▸ WHAT THIS TASK INVOLVES
Set every line of the listing down again, keeping it identical.

▸ DATASET RECORDS

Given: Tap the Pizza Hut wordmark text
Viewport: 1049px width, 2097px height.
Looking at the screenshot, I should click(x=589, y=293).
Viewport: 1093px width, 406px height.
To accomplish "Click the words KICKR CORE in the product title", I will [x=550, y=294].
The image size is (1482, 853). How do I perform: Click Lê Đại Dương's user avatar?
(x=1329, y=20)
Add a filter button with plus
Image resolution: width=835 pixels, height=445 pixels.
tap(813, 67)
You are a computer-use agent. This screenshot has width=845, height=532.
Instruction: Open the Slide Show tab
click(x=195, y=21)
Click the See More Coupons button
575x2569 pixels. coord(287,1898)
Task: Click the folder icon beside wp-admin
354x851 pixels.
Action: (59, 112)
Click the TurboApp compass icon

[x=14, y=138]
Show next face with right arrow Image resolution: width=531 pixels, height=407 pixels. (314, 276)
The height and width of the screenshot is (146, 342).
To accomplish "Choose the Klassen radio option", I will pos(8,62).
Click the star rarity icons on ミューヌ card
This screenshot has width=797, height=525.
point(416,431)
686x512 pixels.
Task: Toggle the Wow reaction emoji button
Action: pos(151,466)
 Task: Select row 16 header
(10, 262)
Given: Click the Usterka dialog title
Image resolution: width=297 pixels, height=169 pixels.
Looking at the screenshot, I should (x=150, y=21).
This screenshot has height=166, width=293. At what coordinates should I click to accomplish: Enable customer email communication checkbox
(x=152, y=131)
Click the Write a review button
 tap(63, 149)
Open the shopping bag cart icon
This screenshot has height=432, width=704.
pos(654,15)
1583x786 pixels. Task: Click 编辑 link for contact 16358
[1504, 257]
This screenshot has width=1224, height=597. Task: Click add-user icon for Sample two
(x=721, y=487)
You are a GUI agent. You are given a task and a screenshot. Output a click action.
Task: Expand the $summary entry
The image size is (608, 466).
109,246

▸ ANSWER SPACE
Given: Tap the Pizza Hut wordmark text
Viewport: 1049px width, 2097px height.
Looking at the screenshot, I should click(x=589, y=293).
Viewport: 1093px width, 406px height.
To accomplish "Click the words KICKR CORE in the product title", I will [x=550, y=294].
The image size is (1482, 853). How do I perform: Click Lê Đại Dương's user avatar?
(x=1329, y=20)
Add a filter button with plus
Image resolution: width=835 pixels, height=445 pixels.
tap(813, 67)
You are a computer-use agent. This screenshot has width=845, height=532.
Instruction: Open the Slide Show tab
click(x=195, y=21)
Click the See More Coupons button
575x2569 pixels. coord(287,1898)
Task: Click the folder icon beside wp-admin
354x851 pixels.
Action: (59, 112)
Click the TurboApp compass icon

[x=14, y=138]
Show next face with right arrow Image resolution: width=531 pixels, height=407 pixels. (314, 276)
The height and width of the screenshot is (146, 342).
To accomplish "Choose the Klassen radio option", I will pos(8,62).
Click the star rarity icons on ミューヌ card
This screenshot has width=797, height=525.
point(416,431)
686x512 pixels.
Task: Toggle the Wow reaction emoji button
Action: pos(151,466)
 Task: Select row 16 header
(10, 262)
Given: Click the Usterka dialog title
Image resolution: width=297 pixels, height=169 pixels.
Looking at the screenshot, I should (x=150, y=21).
This screenshot has height=166, width=293. At what coordinates should I click to accomplish: Enable customer email communication checkbox
(x=152, y=131)
Click the Write a review button
 tap(63, 149)
Open the shopping bag cart icon
This screenshot has height=432, width=704.
pos(654,15)
1583x786 pixels. Task: Click 编辑 link for contact 16358
[1504, 257]
This screenshot has width=1224, height=597. Task: Click add-user icon for Sample two
(x=721, y=487)
You are a GUI agent. You are given a task and a screenshot. Output a click action.
Task: Expand the $summary entry
The image size is (608, 466).
109,246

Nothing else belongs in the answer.